Polisi Sebut Wiranto Diserang di Daerah Rawan Paham ISIS
12 Oktober 2019, 09:00:00 Dilihat: 426x
Jakarta -- Polri menyebut lokasi penusukan Menko Polhukam Wiranto merupakan daerah yang masuk kategori rawan terpapar paham ISIS.
Kepala Biro Penerangan Masyarakat Divisi Humas Polri Brigadir Jenderal Dedi Prasetyo mengatakan setiap Polda di Indonesia sudah melakukan pemetaan daerah-daerah mana saja yang rawan terpapar radikalisme afiliasi ISIS.

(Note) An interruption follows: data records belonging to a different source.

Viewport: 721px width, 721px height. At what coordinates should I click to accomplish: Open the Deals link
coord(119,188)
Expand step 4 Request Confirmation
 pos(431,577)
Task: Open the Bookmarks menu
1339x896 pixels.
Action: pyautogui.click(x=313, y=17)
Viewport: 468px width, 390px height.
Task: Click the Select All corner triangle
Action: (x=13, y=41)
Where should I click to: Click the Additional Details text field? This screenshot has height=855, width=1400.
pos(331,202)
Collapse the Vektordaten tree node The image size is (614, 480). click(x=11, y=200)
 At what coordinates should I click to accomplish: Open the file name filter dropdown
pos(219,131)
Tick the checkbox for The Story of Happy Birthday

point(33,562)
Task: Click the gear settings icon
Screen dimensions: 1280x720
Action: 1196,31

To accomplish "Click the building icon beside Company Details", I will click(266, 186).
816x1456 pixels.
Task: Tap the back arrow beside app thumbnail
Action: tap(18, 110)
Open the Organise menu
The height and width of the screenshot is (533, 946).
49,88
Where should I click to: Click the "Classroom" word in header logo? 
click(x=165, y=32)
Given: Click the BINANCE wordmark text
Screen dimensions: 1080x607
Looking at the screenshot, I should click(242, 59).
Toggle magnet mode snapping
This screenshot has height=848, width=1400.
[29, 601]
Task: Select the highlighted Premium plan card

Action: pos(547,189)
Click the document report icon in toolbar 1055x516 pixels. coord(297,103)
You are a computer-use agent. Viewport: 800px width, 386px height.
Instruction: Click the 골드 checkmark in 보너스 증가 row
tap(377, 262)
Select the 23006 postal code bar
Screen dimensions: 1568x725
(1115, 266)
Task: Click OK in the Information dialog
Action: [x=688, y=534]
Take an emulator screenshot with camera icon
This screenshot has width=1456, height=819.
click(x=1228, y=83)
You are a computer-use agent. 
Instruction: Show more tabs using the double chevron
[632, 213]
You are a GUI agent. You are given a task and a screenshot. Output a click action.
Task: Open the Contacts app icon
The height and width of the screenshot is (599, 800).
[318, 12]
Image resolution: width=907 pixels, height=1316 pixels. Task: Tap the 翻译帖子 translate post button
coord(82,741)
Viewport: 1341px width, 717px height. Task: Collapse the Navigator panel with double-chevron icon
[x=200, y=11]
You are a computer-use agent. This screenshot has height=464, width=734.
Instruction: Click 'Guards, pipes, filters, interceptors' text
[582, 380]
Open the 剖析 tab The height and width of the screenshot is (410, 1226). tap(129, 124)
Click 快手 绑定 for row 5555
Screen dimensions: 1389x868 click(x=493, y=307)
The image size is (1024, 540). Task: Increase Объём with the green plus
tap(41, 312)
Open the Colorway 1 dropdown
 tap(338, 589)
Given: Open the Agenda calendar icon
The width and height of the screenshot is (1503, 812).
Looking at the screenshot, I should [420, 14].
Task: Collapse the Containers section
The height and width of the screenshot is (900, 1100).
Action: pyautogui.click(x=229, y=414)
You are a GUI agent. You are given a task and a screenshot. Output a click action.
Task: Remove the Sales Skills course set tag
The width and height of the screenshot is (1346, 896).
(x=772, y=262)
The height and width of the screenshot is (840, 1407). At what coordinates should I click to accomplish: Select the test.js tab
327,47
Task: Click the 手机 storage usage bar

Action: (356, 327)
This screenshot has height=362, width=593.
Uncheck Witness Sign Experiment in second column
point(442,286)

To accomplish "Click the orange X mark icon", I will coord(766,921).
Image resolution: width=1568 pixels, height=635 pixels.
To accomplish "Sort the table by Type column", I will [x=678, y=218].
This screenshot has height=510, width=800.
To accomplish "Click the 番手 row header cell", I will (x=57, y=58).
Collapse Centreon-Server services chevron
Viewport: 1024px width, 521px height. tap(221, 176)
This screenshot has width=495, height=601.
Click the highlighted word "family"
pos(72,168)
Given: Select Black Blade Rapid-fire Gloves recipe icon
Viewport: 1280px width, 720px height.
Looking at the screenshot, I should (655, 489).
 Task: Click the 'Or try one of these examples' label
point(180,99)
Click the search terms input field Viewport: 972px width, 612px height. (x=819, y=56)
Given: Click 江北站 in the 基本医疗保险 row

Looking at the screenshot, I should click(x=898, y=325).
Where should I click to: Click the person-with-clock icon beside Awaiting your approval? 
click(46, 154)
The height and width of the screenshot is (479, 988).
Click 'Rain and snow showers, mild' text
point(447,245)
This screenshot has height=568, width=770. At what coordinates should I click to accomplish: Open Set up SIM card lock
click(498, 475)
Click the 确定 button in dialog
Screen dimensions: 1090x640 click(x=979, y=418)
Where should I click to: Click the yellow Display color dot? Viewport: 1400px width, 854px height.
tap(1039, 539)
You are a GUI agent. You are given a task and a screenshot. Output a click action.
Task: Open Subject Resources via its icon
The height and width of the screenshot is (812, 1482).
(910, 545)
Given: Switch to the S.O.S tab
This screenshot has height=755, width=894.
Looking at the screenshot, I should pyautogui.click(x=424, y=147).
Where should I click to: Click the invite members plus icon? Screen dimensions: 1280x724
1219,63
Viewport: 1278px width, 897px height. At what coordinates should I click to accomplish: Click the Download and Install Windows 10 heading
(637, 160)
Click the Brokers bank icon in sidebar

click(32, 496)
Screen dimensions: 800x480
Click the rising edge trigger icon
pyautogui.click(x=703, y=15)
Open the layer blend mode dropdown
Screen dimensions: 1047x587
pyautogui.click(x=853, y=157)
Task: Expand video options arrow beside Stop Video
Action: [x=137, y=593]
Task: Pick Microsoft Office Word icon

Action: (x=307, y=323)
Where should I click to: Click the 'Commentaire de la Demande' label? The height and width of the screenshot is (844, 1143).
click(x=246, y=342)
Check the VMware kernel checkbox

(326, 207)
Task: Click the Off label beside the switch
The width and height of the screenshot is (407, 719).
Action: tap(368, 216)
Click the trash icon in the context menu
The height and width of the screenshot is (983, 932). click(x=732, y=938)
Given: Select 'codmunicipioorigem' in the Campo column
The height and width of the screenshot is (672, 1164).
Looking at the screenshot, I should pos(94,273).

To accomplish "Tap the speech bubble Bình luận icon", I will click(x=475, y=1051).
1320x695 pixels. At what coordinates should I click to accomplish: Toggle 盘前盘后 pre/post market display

"Dari hasil mapping yang dilakukan Polda Banten, area daerah kerawanan terpapar ISIS. Tiap Polda sudah memiliki mapping daerah Kabupaten, Kecamatan, desa, ring 1-3, rawan, kurang rawan, tidak rawan, sudah di-mapping," tutur Dedi di Mabes Polri, Kamis (10/10).
Terkait apakah kedua pelaku sudah dalam pantauan kepolisian lantaran berada di wilayah rawan, Dedi hanya mengatakan pihaknya tengah melakukan pendalaman.
"(Pelaku) belum (dipantau), wilayahnya cukup rawan, nanti didalami," ujarnya.
Lebih lanjut, Dedi menyampaikan pihak Densus 88 Antiteror masih terus mendalami hal tersebut.
"Sudah langsung kerja sama dengan Polda Banten mendalami," ucap Dedi.
Wiranto diserang usai meresmikan gedung baru kampus Mathla ul Anwar, Menes, Pandeglang, Banten, pukul 11.55 WIB.
Wiranto mengalami luka di perut dan dibawa ke RS Berkah, Pandeglang sebelum dibawa ke RSPAD Gatot Subroto, Jakarta menggunakan helikopter.
Sementara Kapolsek Menes Kompol Daryanto turut menjadi korban penyerangan dan mengalami luka di bagian punggung.
Pelaku diketahui berjumlah dua orang, yakni laki-laki berinisial SA alias Abu Rara dan perempuan berinisial FA.
Dedi mengatakan pihaknya mendalami kemungkinan dua pelaku penusukan terhadap Wiranto bagian dari jaringan kelompok Jamaah Ansharut Daulah (JAD) yang terpapar paham ISIS.
"Nanti akan didalami apakah pelaku terhubung dengan jaringan JAD Cirebon atau JAD Sumatera," kata Dedi.
Terkait peristiwa ini, Mabes Polri menyatakan tak ada istilah kecolongan saat melakukan pengamanan terhadap Wiranto. Dedi menjelaskan dalam sebuah kegiatan publik adalah hal wajar bagi seorang pejabat untuk meladeni interaksi dengan masyarakat.
"Tidak ada istilah kecolongan, jadi interaksi pejabat publik dengan masyarakat seperti hal ya yang sudah terjadi seperti itu, bersalaman, disapa itu hal biasa," tutur Dedi.